(Extracted records)
──────

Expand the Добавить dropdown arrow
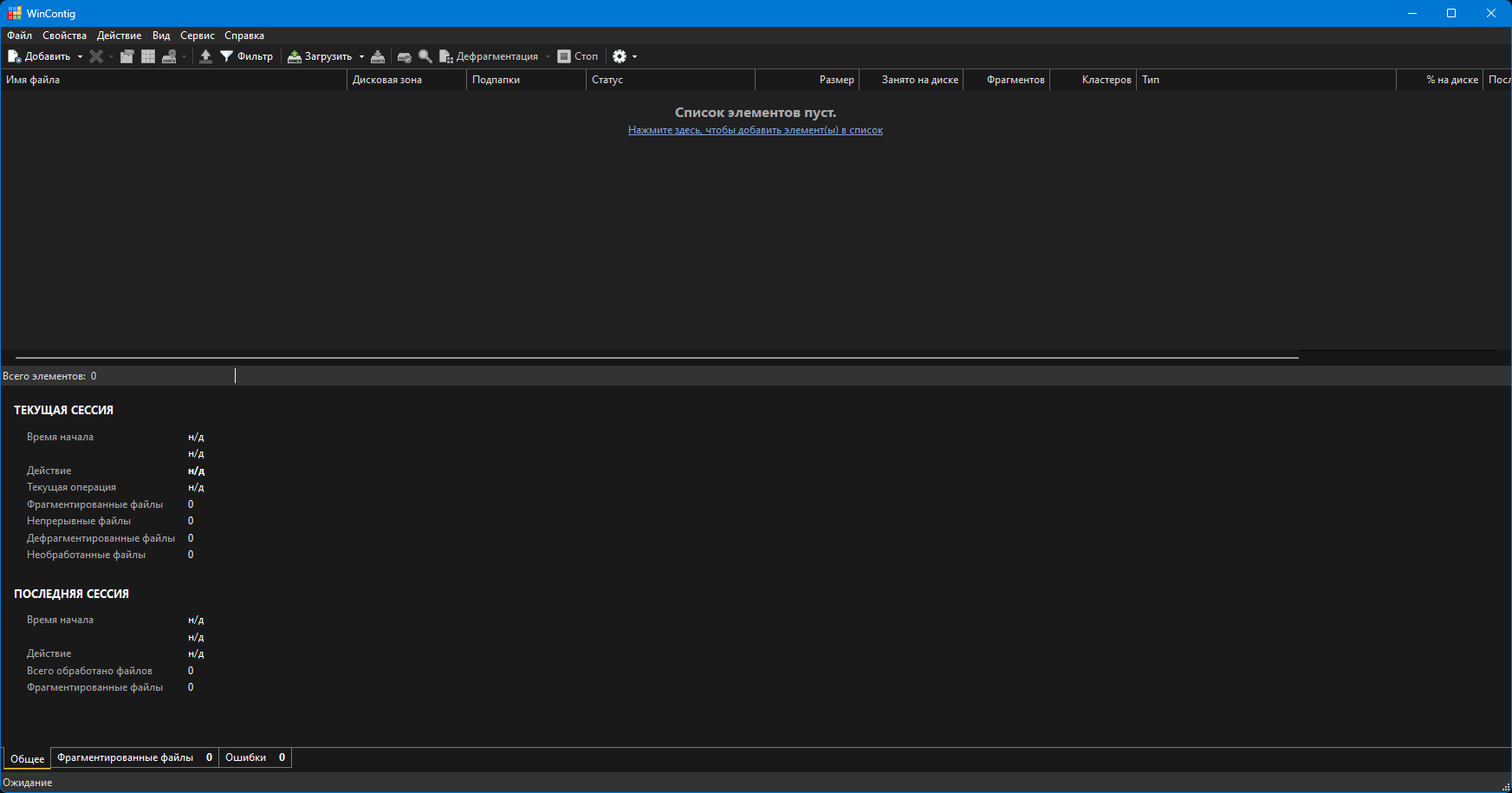Screen dimensions: 1512x793 (x=80, y=56)
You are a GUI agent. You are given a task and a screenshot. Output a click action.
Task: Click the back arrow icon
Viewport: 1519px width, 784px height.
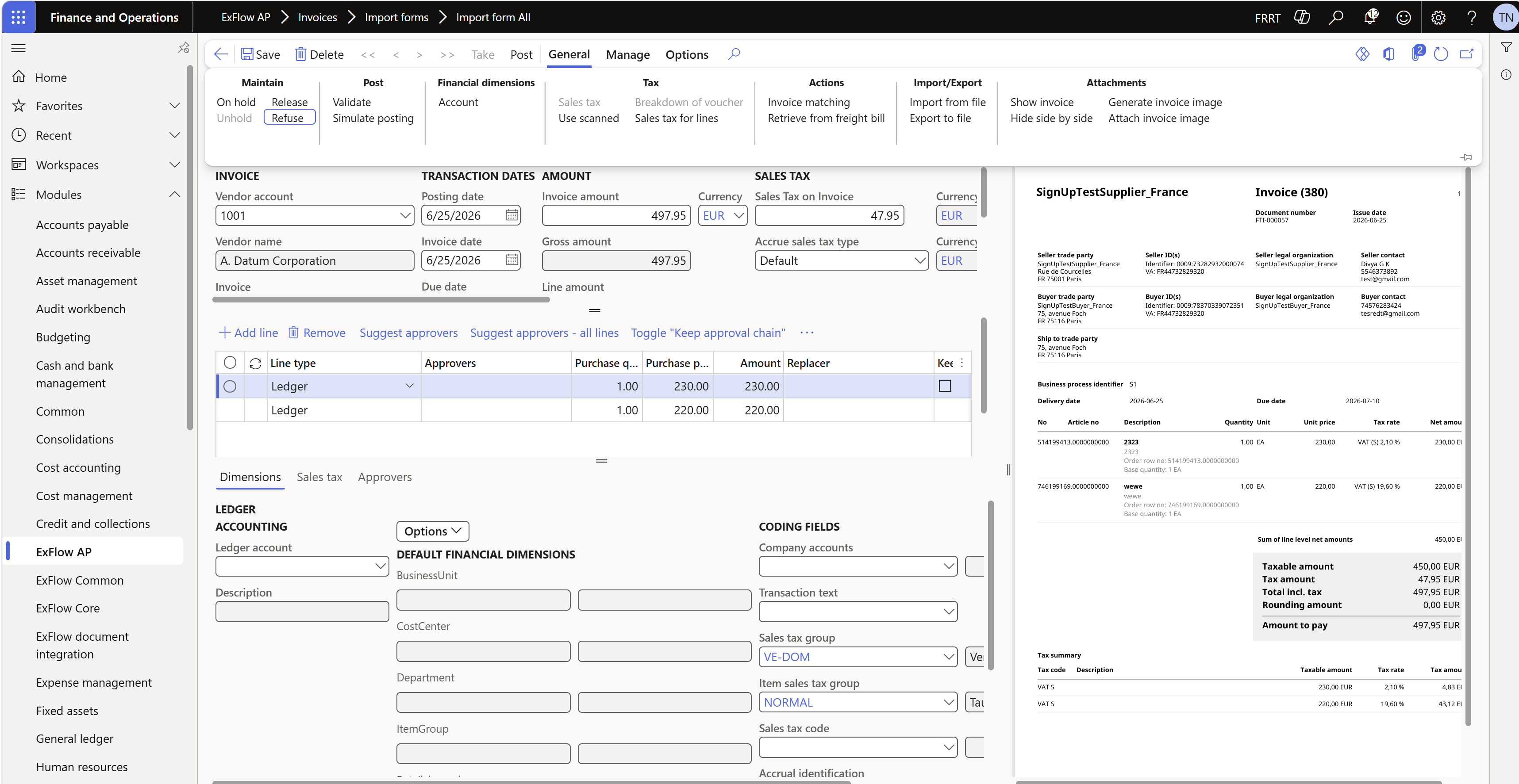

──────

Your task is to retype, exactly and only, the lines from the line holding "You are a GUI" through the final line of the data above, with both ends kept. Drop the pictures.

You are a GUI agent. You are given a task and a screenshot. Output a click action.
Task: Click the back arrow icon
Viewport: 1519px width, 784px height.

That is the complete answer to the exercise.